On 2nd October 1942 about 60 km north of the coast of Ireland HMS Curacoa (D41) was escorting the ocean liner RMS Queen Mary carrying 10,000 American troops preparing to take part in the D-Day Landings, as part of Convoy AT024. At this point in the war, the Queen Mary and its sister ship, the Queen Elizabeth, frequently ferried Allied troops across dangerous seas filled with the menace of German U-boats – heroic actions that would, in the opinion of Winston Churchill, eventually shorten the war by a year.
The Queen Mary was following a zig-zag course to try and evade German U-Boats, with U407 being in the area. At 1415hrs, the Queen Mary cut across the front of the Curacoa but with insufficient clearance, given her size and speed of 28knots. The Curacoa was struck amidships by the much bigger ship ‘like a knife through butter’, and nearly cut in two. She sank in about six minutes, roughly 20 miles off the coast of Donegal on the north west coast of Ireland. The QM did not stop and assist in rescue operations due to the risk of U-boat attack and limped safely to her destination at Gourock, Inverclyde (now home to a 300 square foot Amazon warehouse!), with her badly damaged bow. Some hours later, HMS Bramham and another ship returned to the scene and rescued just 101 survivors, including Captain John Wilfred Boutwood, from the Curacoa’s crew of 439 souls. Over twenty bodies were carried North in the tidal streams and their graves are to be found at Lower Breakish in Skye, Arisaig and Morar. I understand that some of these men remain unidentified, only ‘known unto God’.
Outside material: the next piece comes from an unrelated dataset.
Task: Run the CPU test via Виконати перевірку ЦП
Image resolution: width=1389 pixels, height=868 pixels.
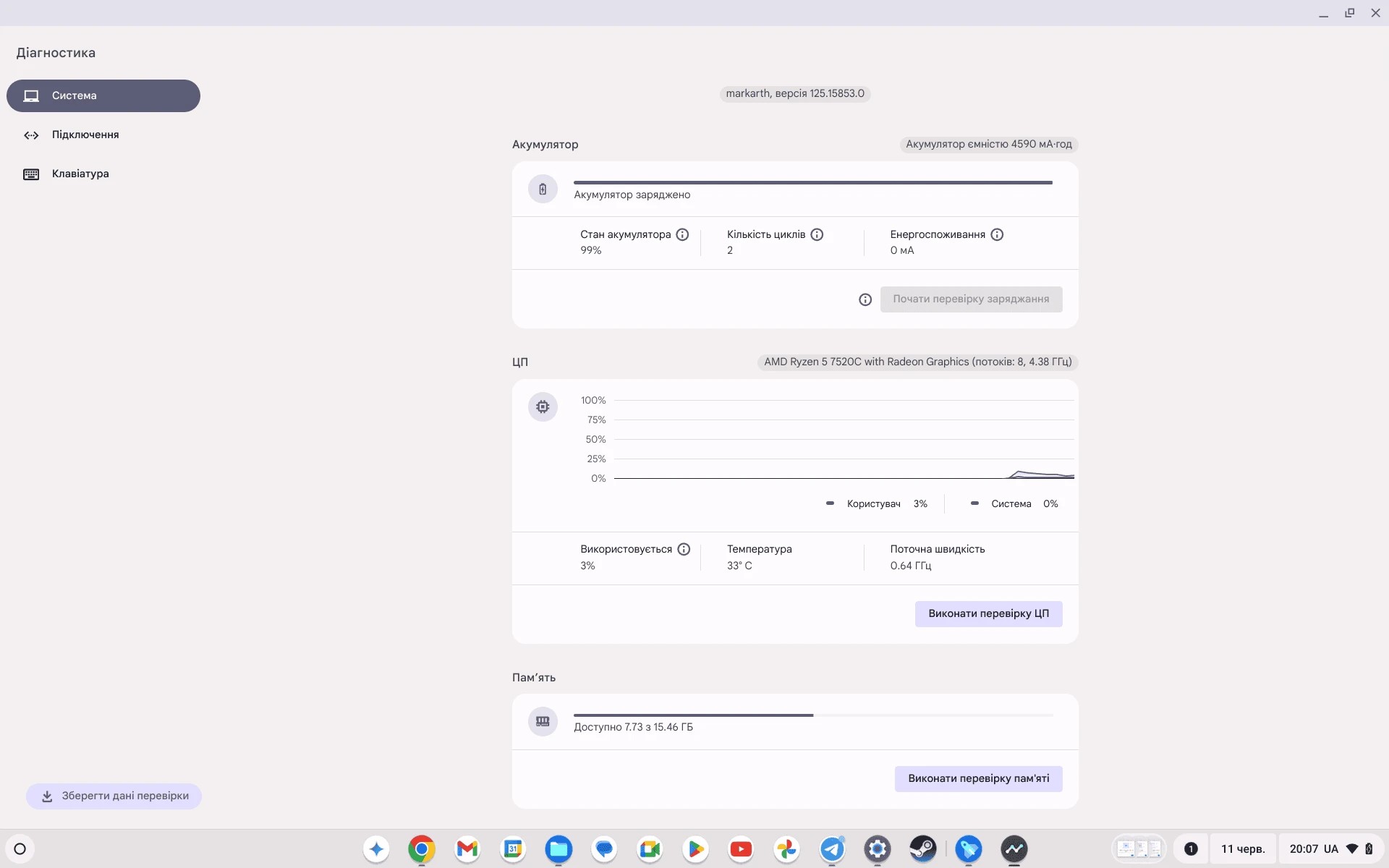Action: point(988,613)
The incident occurred as the result of several factors. The captain of the Queen Mary made the assumption that her escort ship would track her course change and adjust accordingly. Meanwhile, Captain Boutwood on board the Curacoa assumed that the overtaking ship would yield.
The loss was not reported until after the war ended and the Royal Navy then sued the Queen Mary’s owners (Cunard) in the High Court which ruled that the bulk of responsibility rested with the Royal Navy. This ruling was upheld on appeal to the House of Lords. The Royal Navy responded by indefinitely suspending escorts for passenger liners.
The Curacoa’s wreck site off Bloody Foreland on the west coast of Ireland at position 50°50’N. 08°38’W is designated a “protected place” under UK Law.
Sadly, the convoy escort itself was more regarded as a propaganda exercise for the American troops on board and their authorities rather than being in any way worthwhile.
At the time of her sinking Curacoa was painted Mountbatten Pink and was, by October 1942, probably the last ship in the RN to be so painted.
One of the men ‘Missing presumed Killed’ was my Great Uncle William LAKER, C/KX 130176, Stoker 1st Class and the subject of my next ‘Real Lives’ family history snapshot.